If we converted it to a field in our C struct (making it “inlined” like the other attributes), the monitoring thread wouldn’t be able to change it. But what if we also added a new method to our C Extension that can change the value of miniters, and somehow replaced attempts to set miniters with a call to this method. That should work.

We’ll add a long miniters field to our struct Yielder, and set it in yielder_new.

Then we can add a new yielder_set_miniters method to our C code:

static PyObject *yielder_set_miniters(Yielder *yielder, PyObject *miniters) {
  if (!miniters) {
    return NULL;
  }
  if (PyLong_Check(miniters)) {
    yielder->miniters = PyLong_AsLong(miniters);
  } else if (PyFloat_Check(miniters)) {
    yielder->miniters = (long)PyFloat_AsDouble(miniters);
  } else {
    return NULL;
  }
  Py_RETURN_NONE;
}

We also need to update our type definition to add the set_miniters method to the yielder type:

static PyMethodDef yielder_methods[] = {
    {"set_miniters", (PyCFunction)yielder_set_miniters, METH_O,
      "Set miniters (used by tqdm monitor thread)"},
    {NULL} /* Sentinel */
};

PyTypeObject PyYielder_Type = {
    /* ... */
    .tp_methods = yielder_methods,
};

On the Python side, it’s fairly easy to modify the cqdm class to use our new C function by overriding __setattr__:

class cqdm(tqdm):
    def __setattr__(self, key, value):
        super(cqdm, self).__setattr__(key, value)
        if key == "miniters" and hasattr(self, "_yielder"):
            self._yielder.set_miniters(value)
    
    def __iter__(self):
        if self.disable:
            for obj in self.iterable:
                yield obj
            return
        
        self._yielder = yielder(self)
        yield from self._yielder

Running a performance test again, this gave us a 3x speedup, while preserving the functionality of self.miniters.

One Last Optimization

A 3x speed up is pretty good.
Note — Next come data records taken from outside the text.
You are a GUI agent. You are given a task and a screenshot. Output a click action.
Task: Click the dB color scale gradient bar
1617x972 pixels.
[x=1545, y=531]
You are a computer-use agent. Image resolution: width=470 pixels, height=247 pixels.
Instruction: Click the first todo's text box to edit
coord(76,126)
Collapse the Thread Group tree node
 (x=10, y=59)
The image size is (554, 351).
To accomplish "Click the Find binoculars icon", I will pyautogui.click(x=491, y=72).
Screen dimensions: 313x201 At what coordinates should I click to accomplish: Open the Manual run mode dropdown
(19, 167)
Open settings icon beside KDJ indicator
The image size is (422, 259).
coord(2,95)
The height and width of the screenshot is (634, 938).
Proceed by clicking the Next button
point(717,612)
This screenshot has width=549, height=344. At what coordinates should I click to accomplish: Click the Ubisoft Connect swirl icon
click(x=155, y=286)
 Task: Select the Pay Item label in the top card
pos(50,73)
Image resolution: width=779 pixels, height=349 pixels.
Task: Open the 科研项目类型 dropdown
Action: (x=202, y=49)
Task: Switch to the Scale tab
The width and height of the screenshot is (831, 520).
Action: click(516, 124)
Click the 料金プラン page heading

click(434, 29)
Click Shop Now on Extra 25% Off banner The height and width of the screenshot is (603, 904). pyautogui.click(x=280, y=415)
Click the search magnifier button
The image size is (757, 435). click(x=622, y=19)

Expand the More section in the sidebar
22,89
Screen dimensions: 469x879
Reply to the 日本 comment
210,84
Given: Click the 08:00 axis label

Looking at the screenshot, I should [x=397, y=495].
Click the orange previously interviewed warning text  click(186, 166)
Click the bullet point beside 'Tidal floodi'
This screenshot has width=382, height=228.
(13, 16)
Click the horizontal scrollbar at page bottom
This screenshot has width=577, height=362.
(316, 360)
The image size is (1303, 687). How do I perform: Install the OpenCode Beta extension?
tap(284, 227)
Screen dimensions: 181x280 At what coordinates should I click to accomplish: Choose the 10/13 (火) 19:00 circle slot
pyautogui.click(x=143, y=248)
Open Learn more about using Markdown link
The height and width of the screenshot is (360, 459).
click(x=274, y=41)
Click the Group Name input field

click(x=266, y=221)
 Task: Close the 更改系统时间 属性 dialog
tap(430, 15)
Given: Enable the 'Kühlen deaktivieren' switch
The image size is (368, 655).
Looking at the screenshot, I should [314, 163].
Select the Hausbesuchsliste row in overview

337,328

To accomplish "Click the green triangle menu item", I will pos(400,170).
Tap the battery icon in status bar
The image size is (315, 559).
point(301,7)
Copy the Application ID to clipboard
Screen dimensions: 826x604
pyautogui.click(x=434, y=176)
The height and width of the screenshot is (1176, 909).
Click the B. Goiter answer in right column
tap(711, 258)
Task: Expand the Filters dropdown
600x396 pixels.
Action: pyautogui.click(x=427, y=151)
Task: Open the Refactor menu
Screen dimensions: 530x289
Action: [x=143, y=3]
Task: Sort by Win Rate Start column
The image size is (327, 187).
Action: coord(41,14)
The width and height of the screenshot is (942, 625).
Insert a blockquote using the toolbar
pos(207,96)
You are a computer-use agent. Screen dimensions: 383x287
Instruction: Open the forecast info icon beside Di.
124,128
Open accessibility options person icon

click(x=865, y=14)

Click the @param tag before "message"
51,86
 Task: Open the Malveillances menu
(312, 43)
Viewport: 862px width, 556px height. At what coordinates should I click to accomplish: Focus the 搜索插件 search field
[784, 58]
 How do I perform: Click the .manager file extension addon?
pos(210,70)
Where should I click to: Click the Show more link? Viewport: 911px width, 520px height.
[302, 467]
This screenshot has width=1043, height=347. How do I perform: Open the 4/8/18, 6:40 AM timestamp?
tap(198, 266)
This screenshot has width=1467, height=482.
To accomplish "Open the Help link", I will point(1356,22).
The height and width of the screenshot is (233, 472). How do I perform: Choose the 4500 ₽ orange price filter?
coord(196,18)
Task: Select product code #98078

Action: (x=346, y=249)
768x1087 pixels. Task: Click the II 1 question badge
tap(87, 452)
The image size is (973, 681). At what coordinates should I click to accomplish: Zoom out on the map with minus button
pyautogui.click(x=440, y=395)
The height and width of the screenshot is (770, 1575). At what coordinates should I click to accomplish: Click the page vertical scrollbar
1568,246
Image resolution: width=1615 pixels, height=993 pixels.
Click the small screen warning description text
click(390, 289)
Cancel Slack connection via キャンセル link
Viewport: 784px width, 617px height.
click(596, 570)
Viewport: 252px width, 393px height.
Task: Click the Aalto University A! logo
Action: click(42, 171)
But there was one last optimization to try.

__iter__ needs to return an iterator. It can do this by being a generator (meaning it has yield or yield from statements), or returning an iterator. By using yield from, we are turning __iter__ into a generator.

Let’s modify __iter__ to directly return our yielder:

def __iter__(self):
    if self.disable:
        return iter(self.iterable)
    
    self._yielder = yielder(self)
    return self._yielder

This minor change increased our speedup from 3x to 4.5x.

After a few more changes, such as inlining self.update and adding error checks, we can generate the following performance graph:

Performance of cqdm vs tqdm, showing a 4.5x speedup

Finishing Up

The project is available on GitHub. It’s also available on PyPI as cqdm thanks to the manylinux project.

For fun, in the README, I calculate the impact cqdm would have if adopted globally:

There are over 40 million monthly downloads of tqdm. Let’s assume there are 40 million instances of tqdm running every day, each performing 100,000 iterations. This totals 92,000 seconds or 9.58 days of overhead, per day. Using a reasonable price for CPU time on AWS, this equates to around $10 of compute, per day globally.

Switching to cqdm would reduce this overhead by 4/5. That means, if everyone switched to using cqdm, we could save $8 in CPU time per day, globally.

Of course, this ignores the increased time for installs, compilation, etc., which is likely orders of magnitude greater than the time saved…

In conclusion, optimizing tqdm with C Extensions was possible, but not trivial. I needed a deep understanding of how the library and CPython worked. It was an interesting academic exercise, but the benefits were small. Similar optimization attempts are probably never worth it. If this amount of time-saved (0.002 seconds saved over 100,000 iterations) matters to a project, it shouldn’t be written in Python in the first place.